Of Condoms and Comstock

Susan Lumiere

 

    I guess it’s no longer chic to wear a Sheik. It looks like they’re no longer being produced, but get this: In 1883, Julius Schmid, a German-Jewish immigrant, founded his condom-making company after buying a sausage-casing business! This is too funny to be believed. I wonder if he manufactured different prophylactics for circumcised and uncircumcised sausages. He named them Ramses and Sheik, and there was another company whose condoms were called Sphinx. (Could this have been an early campaign to prevent the proliferation of A-rabs?—no doubt a Jewish conspiracy!)

    Around the same time that the condom was being legalized, rubber latex was invented; and Trojans and other condoms became much thinner and more pleasurable to wear.
 Condoms became popular during WWII, when Uncle Sam distributed them to his “nephews,” GI’s serving overseas. Condom wrappers had exotic names, such as Mimosa, Blondtex (with a blonde on the cover,) Odalisca, and Salome.
   Condoms were available until 1873, when Anthony Comstock, a self-righteous, vindictive US Postal Inspector, got Congress to pass the Comstock Act. Designed to prohibit obscene literature and pornography, it became a misdemeanor to have or sell any form of contraception, punishable by a minimum of six months in jail.
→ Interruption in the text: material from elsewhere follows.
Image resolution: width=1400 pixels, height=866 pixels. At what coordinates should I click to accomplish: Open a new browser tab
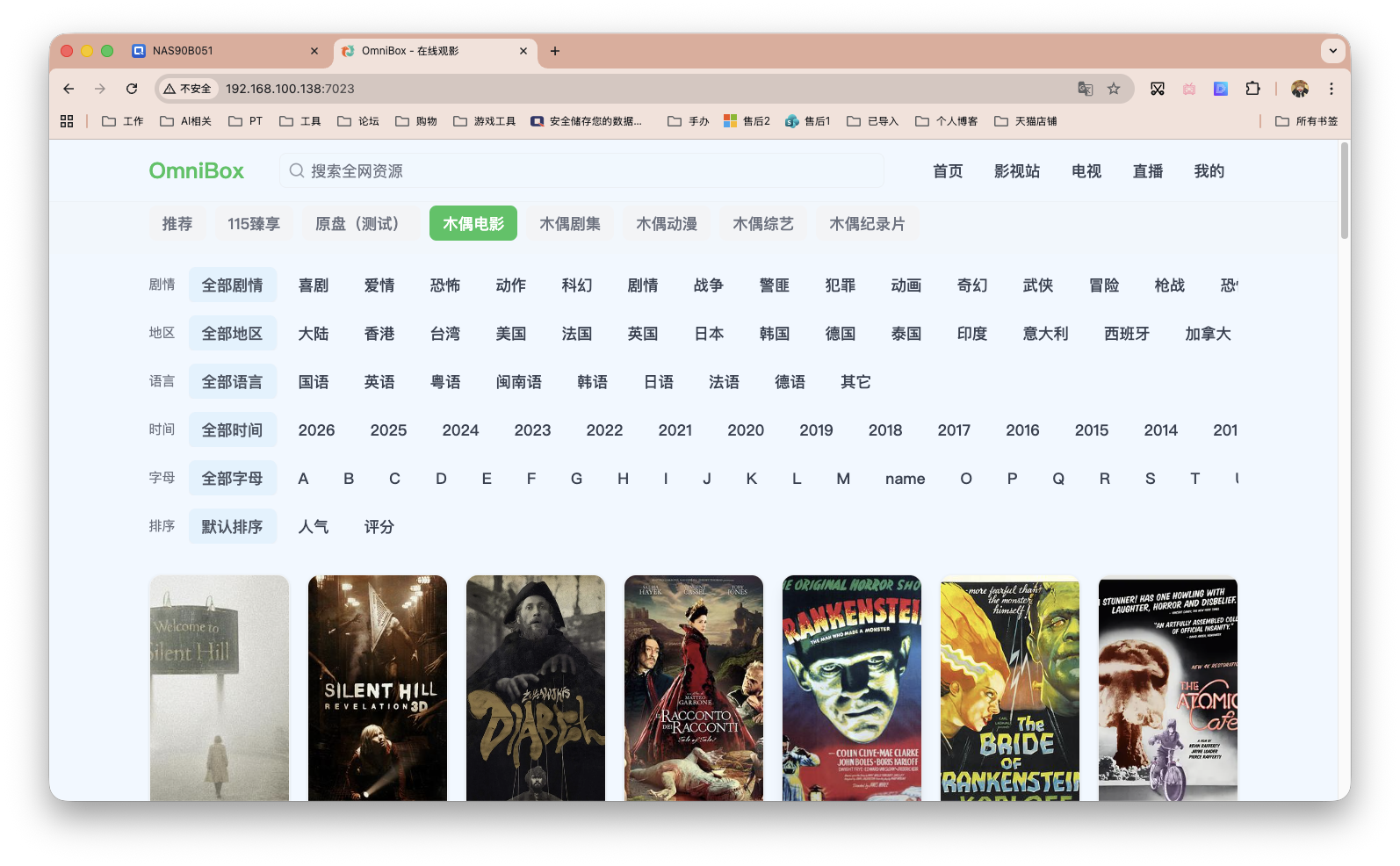click(x=555, y=51)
Comstock had been appalled by the profanity and sexual activity of soldiers and women during his service in the Civil War and resolved to stamp out all forms of lasciviousness.
   Originally able to prosecute people for sending questionable materials through the mail, his power extended far beyond the post office. (It was probably illegal to even play “post office” at that time.)
   He was vehemently against anything which offended his Victorian morality, including suffrage, gambling, prostitution, abortion, birth control and prevention of venereal disease. He made trouble for anarchist Emma Goldman and birth control crusader Margaret Sanger. He threw into jail the attractive Victoria Woodhull, the first female presidential candidate, who ran for office in 1872 and then ran away to England, thanks to Comstock.
   A man was arrested for sending a letter to his wife that mentioned birth control. It was illegal to send anatomy books to medical students through the mail. Ida Craddock, who wrote about women’s rights, free speech, and sexuality, was imprisoned and committed suicide at age 45, as did Madame Restell, arrested for performing abortions. When entrapping Restell, Comstock posed as a customer wanting birth control and arrested her upon receiving it.
   Comstock bragged that he was responsible for 4000 arrests and at least 15 suicides. He had many enemies, of course; and his health declined after suffering a severe blow to the head by an attacker. Before he died, Comstock attracted a young law student, one J. Edgar Hoover, the gay, cross-dressing future FBI director who made so many lives unbearable, including that of MLK, Jr. (Honestly, can you picture bulldog-faced — sorry, doggies—J. Edgar Vacuum Cleaner arrayed in a pink lace peignoir with matching fluffy boa and satin pumps?) WWCD? What would Comstock do, if he knew that his protege was a flaming pervert? (I’ve never been against gays or transvestites at all. Au contraire. I use the word pervert only because Hoover viciously and hypocritically blackmailed, threatened, and persecuted others for far lesser “crimes” than being gay.)
    By now you’re probably wondering how our old buddy, Julius Schmid, the Sheik freak, survived during the shutting down of the flourishing condom industry. Despite a police raid on his home, Schmid managed to stay afloat and thrive, selling his products on the black market. (That doesn’t mean he sold them only to blacks, even though Black Wives Matter.)
    Thanks to the evil machinations of Comstock and his ilk, sexually transmitted diseases rose so precipitously that 18,000 US soldiers a day couldn’t report for duty during WWI. Over a two year period, 380,000 cases of VD were diagnosed, costing the government over $50 million in treatment and untold misery to millions.
    There was an ineffective “Dough Boy” kit that the military handed out to the soldiers, involving cleansing after the fact, like shutting the barn door after the horse escapes.
Somehow I doubt that these Pillsbury privates said, “Woo hoo,” while sanitizing their privates. 
    The US was the only Allied force that didn’t provide its soldiers with condoms, but our men learned about them from others while abroad. In 1918 our government finally decriminalized condom usage. The US Pubic (misspelling intentional) Health Department and US military actively campaigned for prevention, and this gradually led to sex education in our schools. Posters advertising protection abounded, even one showing Donald Duck with a sexy blonde bombshell lamenting that he was without a “pro”—phylactic.
    I gleaned most of the information for this (cod)piece from a biographical sketch of A. Comstock and an article that appeared in “Collector’s Weekly,” called, “Getting It On, the Covert History of the American Condom.” There is a companion article called “Slut-Shaming, Eugenics, and Donald Duck: The Scandalous History of Sex-Ed Movies.” Now that definitely sounds like something I could have written, and I encourage you to see it for yourself.